Data Provenance Auditing of Fine-Tuned Large Language Models with a Text-Preserving Technique
Yanming Li 1,2,3, Cédric Eichler 2,4,1, Nicolas Anciaux 1,2,3, Alexandra Bensamoun 3, Lorena Gonzalez Manzano 5, Seifeddine Ghozzi 6
Published on arXiv
2510.09655
Output Integrity Attack
OWASP ML Top 10 — ML09
Key Finding
Achieves reliable detection with no false positives observed and strong detection rates even when marked documents constitute a small fraction of the fine-tuning corpus, across multiple open-source LLMs
We propose a system for marking sensitive or copyrighted texts to detect their use in fine-tuning large language models under black-box access with statistical guarantees. Our method builds digital ``marks'' using invisible Unicode characters organized into (``cue'', ``reply'') pairs. During an audit, prompts containing only ``cue'' fragments are issued to trigger regurgitation of the corresponding ``reply'', indicating document usage. To control false positives, we compare against held-out counterfactual marks and apply a ranking test, yielding a verifiable bound on the false positive rate.

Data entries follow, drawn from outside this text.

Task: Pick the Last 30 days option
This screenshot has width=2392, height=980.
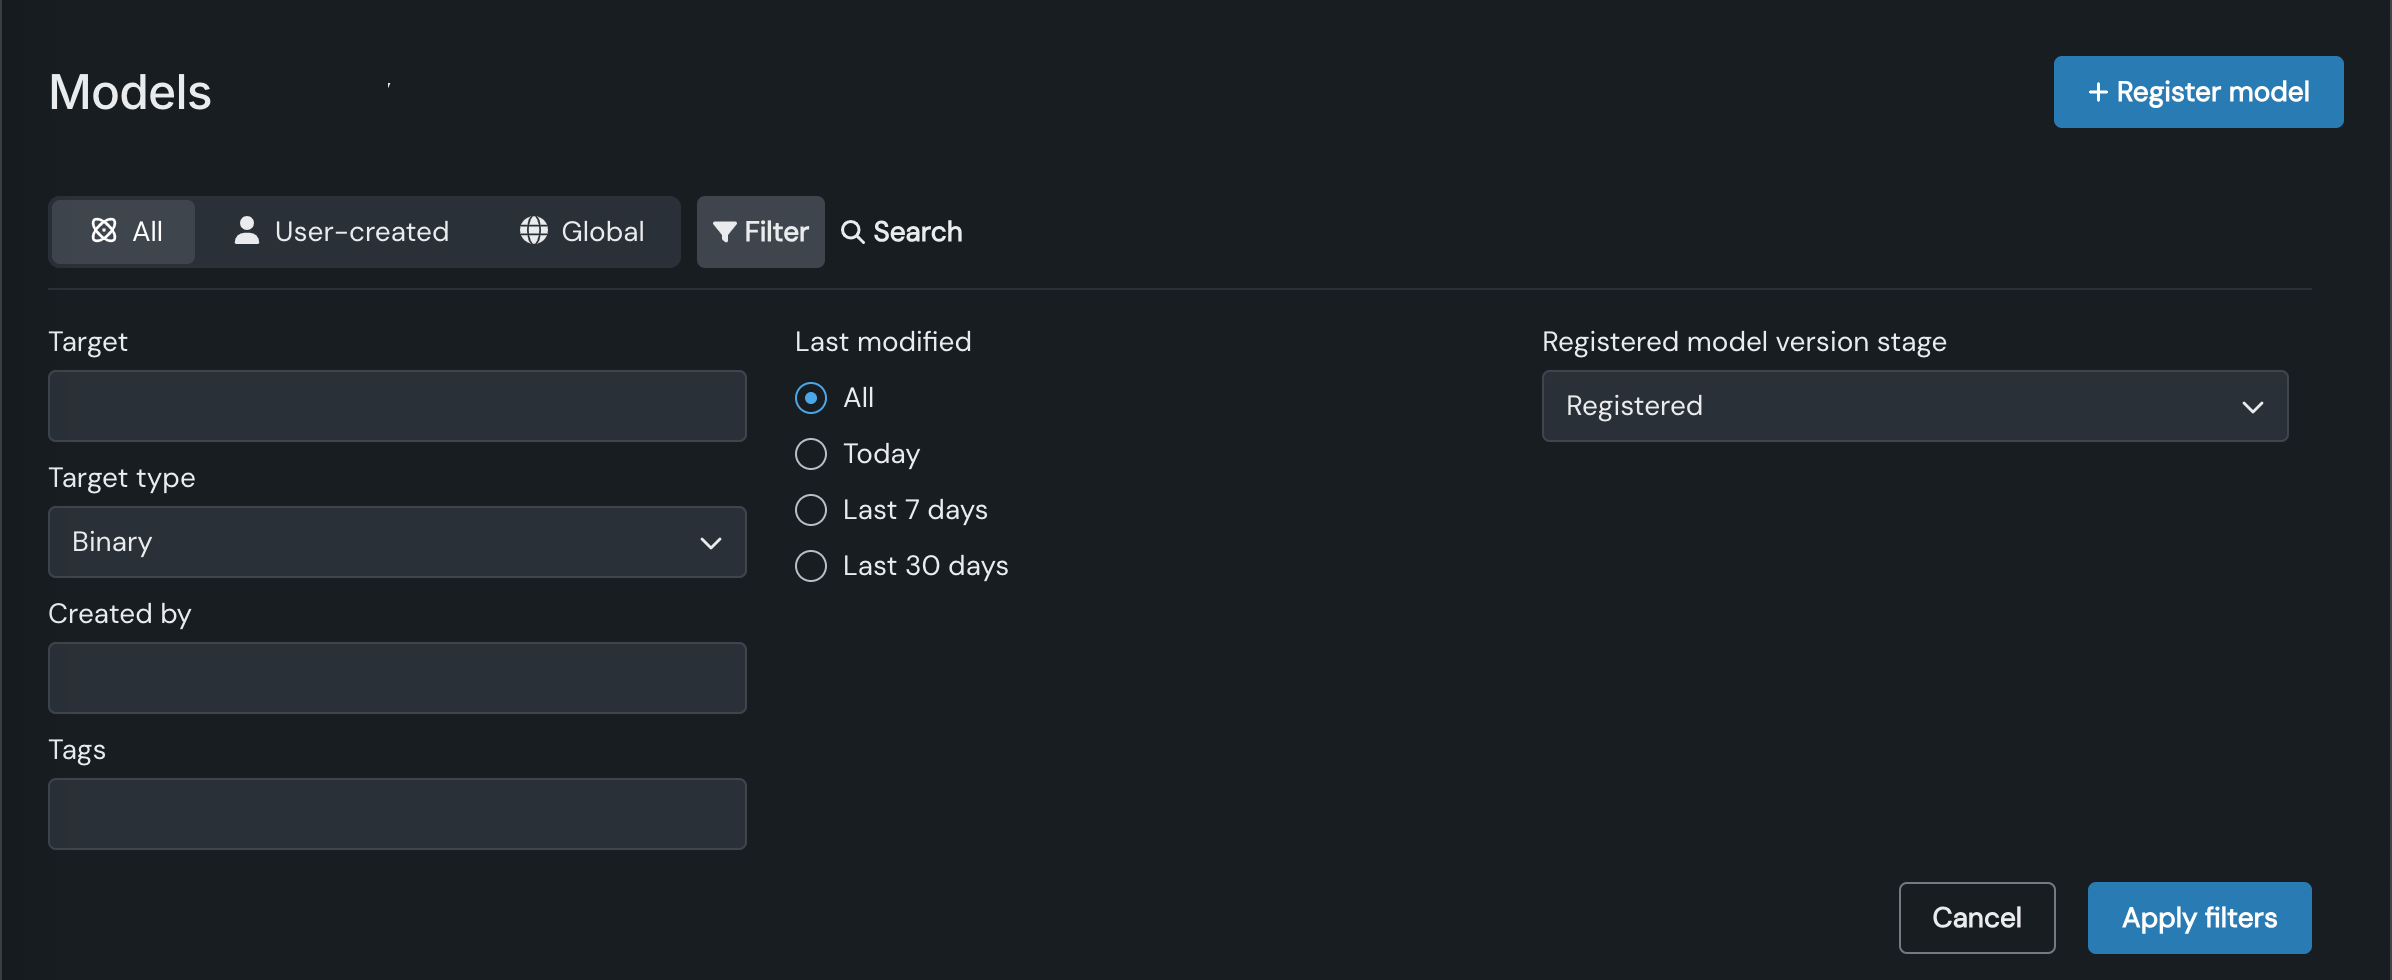Action: coord(811,566)
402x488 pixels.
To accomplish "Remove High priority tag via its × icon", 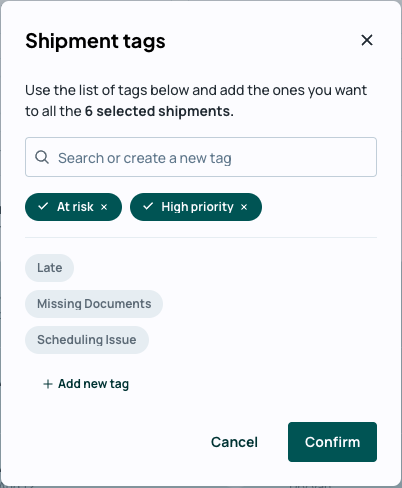I will pyautogui.click(x=244, y=207).
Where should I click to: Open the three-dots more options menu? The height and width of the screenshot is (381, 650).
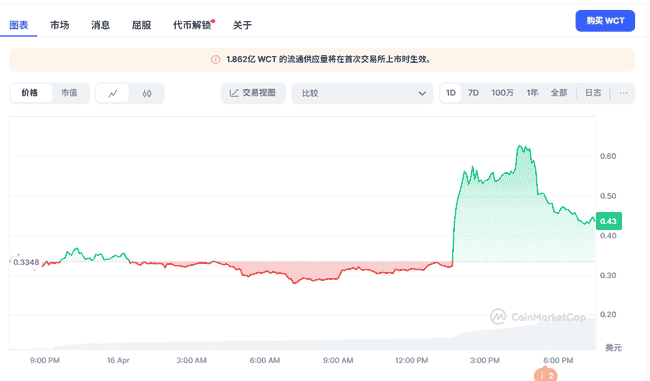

The approach is minimally invasive, scalable across many sources, robust to standard processing pipelines, and achieves high detection power even when marked data is a small fraction of the fine-tuning corpus.
Key Contributions
- Text-preserving watermarking framework using invisible Unicode characters organized into cue/reply pairs, embedded in training documents prior to fine-tuning to enable post-hoc provenance auditing
- Statistically grounded ranking test against reserved counterfactual watermarks providing a provable, verifiable bound on the false positive rate under black-box access
- Empirical evaluation across multiple open-source LLMs and text domains (news, poetry) showing high TPR with no observed false positives, even when marked data is a small fraction of the fine-tuning corpus
🛡️ Threat Analysis
Watermarks TRAINING DATA using invisible Unicode cue/reply pairs to detect misappropriation in LLM fine-tuning — directly matches the 'training data watermarking to detect misappropriation' case explicitly mapped to ML09 in the guidelines. The watermark is in the data (not model weights), and the goal is content provenance/attribution, not model IP protection.